After the development phase, the process of performing the migration from Elasticsearch to Snowflake was done with great care, as our goal was to avoid downtime in critical Incident Response and MXDR services.

Here’s how we did it:

Starting in the development environment:

We started the transition in our development environment, where we could try things out without affecting our primary operations.
Running Elasticsearch and Snowflake side-by-side in this test environment allowed for direct comparison, allowing us to catch any errors at an early stage of migration.

2. Getting analysts involved early:

We made sure our data analysts were part of the process from the start. They know our data well, so they could help spot anything that didn’t look right.
This also helped the analysts get used to Snowflake gradually, and provide feedback on how to make it easier for them to use.

3. Monitoring:

We kept a close eye on how things were going in the dev environment, fixing any problems we found, and gathered feedback from our users.
We also built dedicated automation to help us make sure every event is accounted for, and that detections are running as expected.

4. Scaling up:

After everything worked well in the dev environment, we tried it in a larger setting, to make sure our plan would work even with a lot more data, still by indexing to both the Snowflake and Elasticsearch systems in parallel.
We conducted the same steps on this larger stage: running both systems, listening to feedback, and making adjustments.

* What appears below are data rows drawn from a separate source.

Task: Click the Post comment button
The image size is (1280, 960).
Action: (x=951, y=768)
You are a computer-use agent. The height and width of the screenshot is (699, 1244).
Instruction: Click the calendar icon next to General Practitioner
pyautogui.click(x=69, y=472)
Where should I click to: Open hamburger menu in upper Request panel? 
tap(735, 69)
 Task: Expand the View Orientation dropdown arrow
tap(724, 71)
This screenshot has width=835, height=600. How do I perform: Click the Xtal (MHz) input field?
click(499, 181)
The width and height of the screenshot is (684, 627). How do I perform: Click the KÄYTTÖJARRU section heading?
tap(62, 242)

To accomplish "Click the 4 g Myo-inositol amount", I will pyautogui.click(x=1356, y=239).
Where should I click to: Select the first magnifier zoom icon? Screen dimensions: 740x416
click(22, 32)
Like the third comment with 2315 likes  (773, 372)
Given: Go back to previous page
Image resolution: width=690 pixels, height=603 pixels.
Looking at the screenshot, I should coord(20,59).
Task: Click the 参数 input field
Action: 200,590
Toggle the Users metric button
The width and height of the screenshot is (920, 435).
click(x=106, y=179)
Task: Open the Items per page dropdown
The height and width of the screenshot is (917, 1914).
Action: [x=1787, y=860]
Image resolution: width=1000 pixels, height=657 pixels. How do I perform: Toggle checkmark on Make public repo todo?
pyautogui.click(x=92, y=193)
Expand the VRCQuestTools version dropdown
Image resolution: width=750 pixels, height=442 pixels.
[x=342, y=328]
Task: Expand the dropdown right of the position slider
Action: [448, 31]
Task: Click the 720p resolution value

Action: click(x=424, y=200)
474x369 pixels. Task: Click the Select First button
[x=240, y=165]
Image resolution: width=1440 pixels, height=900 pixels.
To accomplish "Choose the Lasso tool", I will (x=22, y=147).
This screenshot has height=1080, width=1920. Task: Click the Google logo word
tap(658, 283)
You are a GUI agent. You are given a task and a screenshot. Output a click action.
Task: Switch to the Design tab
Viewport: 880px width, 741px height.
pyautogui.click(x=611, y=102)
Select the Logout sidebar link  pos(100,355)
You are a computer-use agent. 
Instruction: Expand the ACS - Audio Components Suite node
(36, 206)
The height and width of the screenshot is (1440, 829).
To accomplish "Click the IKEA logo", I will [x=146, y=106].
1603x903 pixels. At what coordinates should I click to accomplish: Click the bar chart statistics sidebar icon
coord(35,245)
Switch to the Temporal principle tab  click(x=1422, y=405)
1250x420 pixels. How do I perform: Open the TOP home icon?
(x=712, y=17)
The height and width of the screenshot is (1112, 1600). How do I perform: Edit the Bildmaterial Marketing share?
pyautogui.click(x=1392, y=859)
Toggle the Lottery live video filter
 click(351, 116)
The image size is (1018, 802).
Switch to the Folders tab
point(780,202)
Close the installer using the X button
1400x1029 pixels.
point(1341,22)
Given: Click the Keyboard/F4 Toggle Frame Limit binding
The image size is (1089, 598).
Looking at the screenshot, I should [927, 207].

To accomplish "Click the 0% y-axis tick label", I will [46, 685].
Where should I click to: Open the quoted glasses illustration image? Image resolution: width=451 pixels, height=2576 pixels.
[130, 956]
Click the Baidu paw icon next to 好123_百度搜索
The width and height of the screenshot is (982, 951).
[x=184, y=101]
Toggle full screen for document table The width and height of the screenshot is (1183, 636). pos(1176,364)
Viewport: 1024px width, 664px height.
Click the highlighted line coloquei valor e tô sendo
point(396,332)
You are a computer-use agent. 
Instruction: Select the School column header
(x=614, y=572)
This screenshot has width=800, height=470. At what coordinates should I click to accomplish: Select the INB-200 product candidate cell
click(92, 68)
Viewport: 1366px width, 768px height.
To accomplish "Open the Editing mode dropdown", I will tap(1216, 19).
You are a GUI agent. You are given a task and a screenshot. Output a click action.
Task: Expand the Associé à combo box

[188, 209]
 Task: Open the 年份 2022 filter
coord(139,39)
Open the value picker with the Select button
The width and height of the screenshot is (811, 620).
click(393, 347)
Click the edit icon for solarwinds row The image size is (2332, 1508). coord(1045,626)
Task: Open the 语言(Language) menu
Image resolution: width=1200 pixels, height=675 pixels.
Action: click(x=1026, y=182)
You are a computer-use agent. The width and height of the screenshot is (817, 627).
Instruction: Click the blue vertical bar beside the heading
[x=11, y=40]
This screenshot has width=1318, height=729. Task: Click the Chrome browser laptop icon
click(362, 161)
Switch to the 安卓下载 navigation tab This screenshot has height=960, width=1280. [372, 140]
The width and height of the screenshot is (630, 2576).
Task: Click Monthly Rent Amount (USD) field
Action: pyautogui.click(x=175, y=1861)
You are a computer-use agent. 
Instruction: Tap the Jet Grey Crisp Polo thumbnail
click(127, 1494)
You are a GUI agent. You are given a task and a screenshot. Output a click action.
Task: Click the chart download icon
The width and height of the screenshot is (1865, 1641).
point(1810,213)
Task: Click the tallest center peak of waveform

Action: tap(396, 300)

5. Migrating production environments:

Migrating the tenant was done in chunks of six to seven tenants in a week, to ensure that the migration would be seamless:
We enabled Snowflake in the tenants, and validated that it was running as expected while Elasticsearch was still running.
We replaced all the security alerts running on Elasticsearch with new alerts that we re-wrote to run in Snowflake.
After receiving approval from the security teams, we shut down Elasticsearch in the environment.

The Impact

Cost reduction: More than a 35% reduction in costs — with further decreases expected, as we plan to work on more optimizations in the future, such as stream pipeline.
Limitless data: Velocity is now able to save all the data, from all sources, across all time periods.
Enhanced scalability: Auto-scaling of compute and storage, without manual intervention.
Operational efficiency: Fewer support tickets opened to our R&D team and less downtime.
Better user experience: Heavy queries no longer affect indexing performance, and vice versa, Moreover, the ability to search all the data, with no storage limitations, further enriches the user experience.

Lessons Learned

We invested a lot of effort in making sure that query and ingestion operations will run quickly, while keeping costs and maintenance low.
This was a challenging task, and in the course of this migration we learned that:

Ingestion with Snowpipes is the fastest, cheapest option available that accommodates our needs.
Good auto-clustering can make a major difference to the query runtimes, so it’s important to ensure that micro-partitions are optimally sized.
Top-k can be activated by default in each query, to minimize query runtimes.
Enabling search optimization can improve performance significantly, but could be cost-ineffective, depending on the type of data being searched.
Although UDFs are very effective in multiple use cases, they sometimes can be slower compared to raw SQL; this means that applying transformation on the query instead of the UDF may result in faster execution.

Final Thoughts

Migrating our core system from Elasticsearch to Snowflake was not an easy undertaking. It demanded changes across our product, including changes to our data model — all of which had to be achieved without customer downtime. Unlike a simple lift and shift migration, we had to get all the details right. This involved implementing top-k queries, search optimizations, assessing UDFs versus transformations, creating an efficient warehouse management strategy, and designing a scalable ingestion architecture.

The effort invested was substantial, and absolutely worth it. Now, we can store even larger volumes of data, scale efficiently, reduce infrastructure costs, and provide our analysts with robust detection and analysis tools. Building this data lake allows us to continue to protect our customers, with a solid foundation that is ready to scale for the future.